Was an Employer Liable for Assault Committed by its Employee?

The Supreme Court in Mohamud v WM Morrison Supermarkets Plc [2016] UKSC 11 considered whether an employer was liable for an assault committed by one of its employees on a customer.

Mr Khan worked at a petrol station kiosk of a large U.K. supermarket chain, Morrisons. A customer, Mr Mohamud, asked Mr Khan to print something for him. Mr Khan declined and told Mr Mohamud to leave the premises in abusive, racist language. He then followed Mr Mohamud out of the shop and attacked him, ignoring his supervisor’s attempts to stop him. Mr Mohamud brought a claim against Morrisons, claiming that it was liable by virtue of being his employer. 

Overturning both the first instance court and the Court of Appeal, the Supreme Court found that Morrisons was liable because there was a sufficiently “close connection” between Mr Khan’s job and his assault on Mr Mohamud.
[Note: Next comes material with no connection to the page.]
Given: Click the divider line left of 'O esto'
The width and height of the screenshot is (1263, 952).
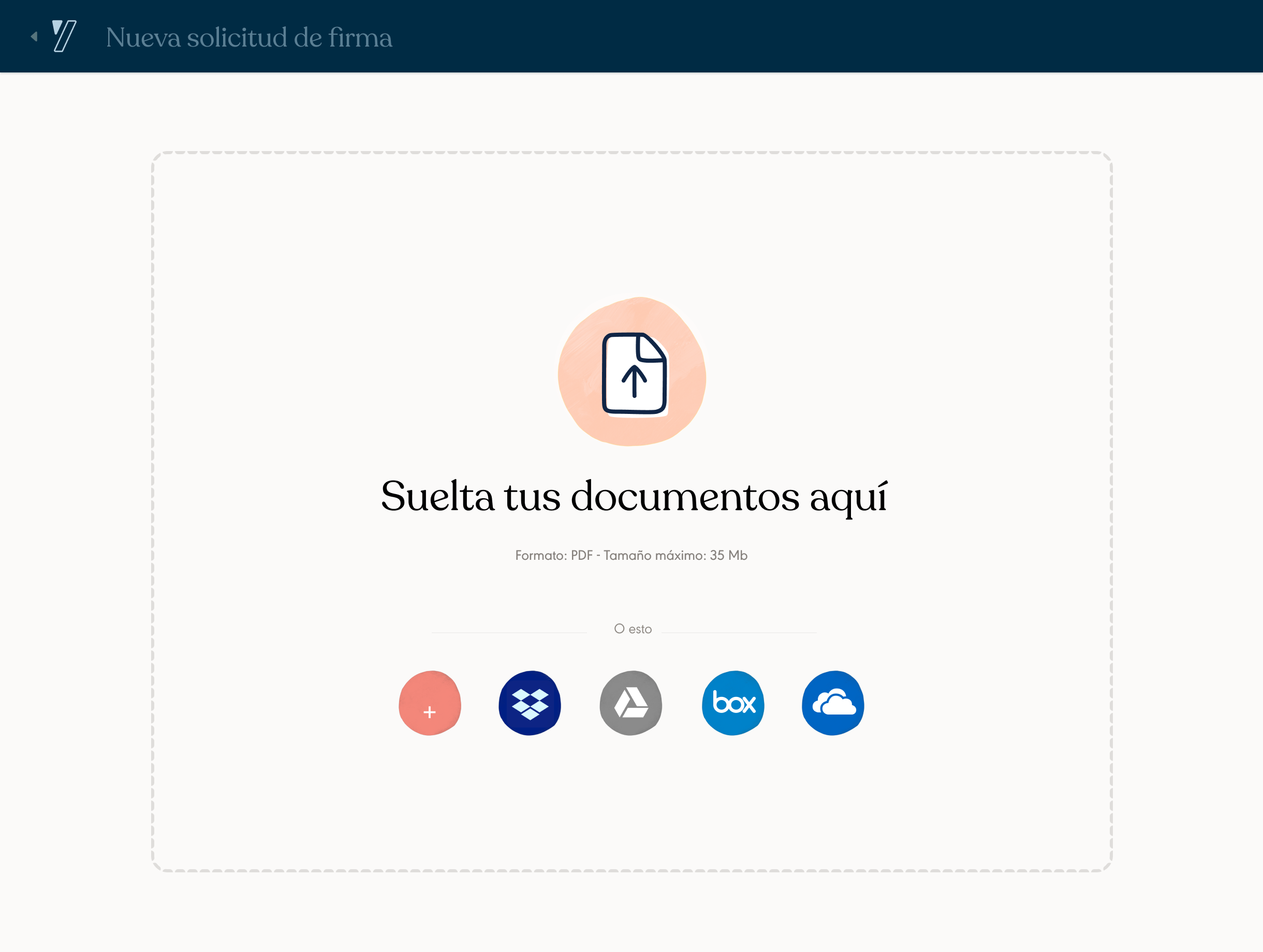Looking at the screenshot, I should [x=508, y=632].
In doing so, the Supreme Court clarified the “close connection” test as the following two-fold test: (i) what is the nature of the employee’s job or “field of activities” (which is a question that should be assessed broadly); and (ii) is there a sufficient connection between the employee’s job and his wrongful conduct. The Supreme Court found both limbs of the test were met on the basis that it was part of Mr Khan’s job to attend to customer queries and his assault had flowed seamlessly from Mr Mohamud’s request for assistance. 

In light of this cautionary tale, we would recommend employers to have in place well drafted policies and procedures setting out the standards of conduct expected of employees, as well as the potential disciplinary consequences of a breach of such standards.